Like UART communication, I2C only uses two wires to transmit data between devices:

• SDA (Serial Data) – The line for the master and slave to send and receive data.
• SCL (Serial Clock) – The line that carries the clock signal (common clock signal between multiple masters and multiple slaves).

I2C is a serial communication protocol, so data is transferred bit by bit along a single wire (the SDA line).

Like SPI, I2C is synchronous, so the output of bits is synchronized to the sampling of bits by a clock signal shared between the master and the slave. The clock signal is always controlled by the master.

There will be multiple slaves and multiple masters and all masters can communicate with all the slaves.

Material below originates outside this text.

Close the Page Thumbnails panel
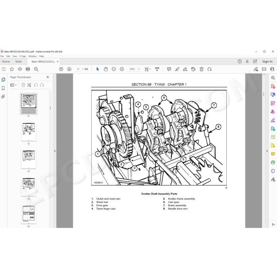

• Start: The SDA line switches from a high voltage level to a low voltage level before the SCL line switches from high to low.
• Stop: The SDA line switches from a low voltage level to a high voltage level after the SCL line switches from low to high.
• Address Frame: A 7 or 10 bit sequence unique to each slave that identifies the slave when the master wants to talk to it.
• Read/Write Bit: A single bit specifying whether the master is sending data to the slave (low voltage level) or requesting data from it (high voltage level).
• ACK/NACK Bit: Each frame in a message is followed by an acknowledge/no-acknowledge bit. If an address frame or data frame was successfully received, an ACK bit is returned to the sender from the receiving device.

Devices connections

Because I2C uses addressing, multiple slaves can be controlled from a single master. With a 7 bit address, 128 (2⁷) unique address are available. Using 10 bit addresses is uncommon, but provides 1,024 (2¹⁰) unique addresses. Upto 27 slave devices can be connected/addressed in the I2C interface circuit.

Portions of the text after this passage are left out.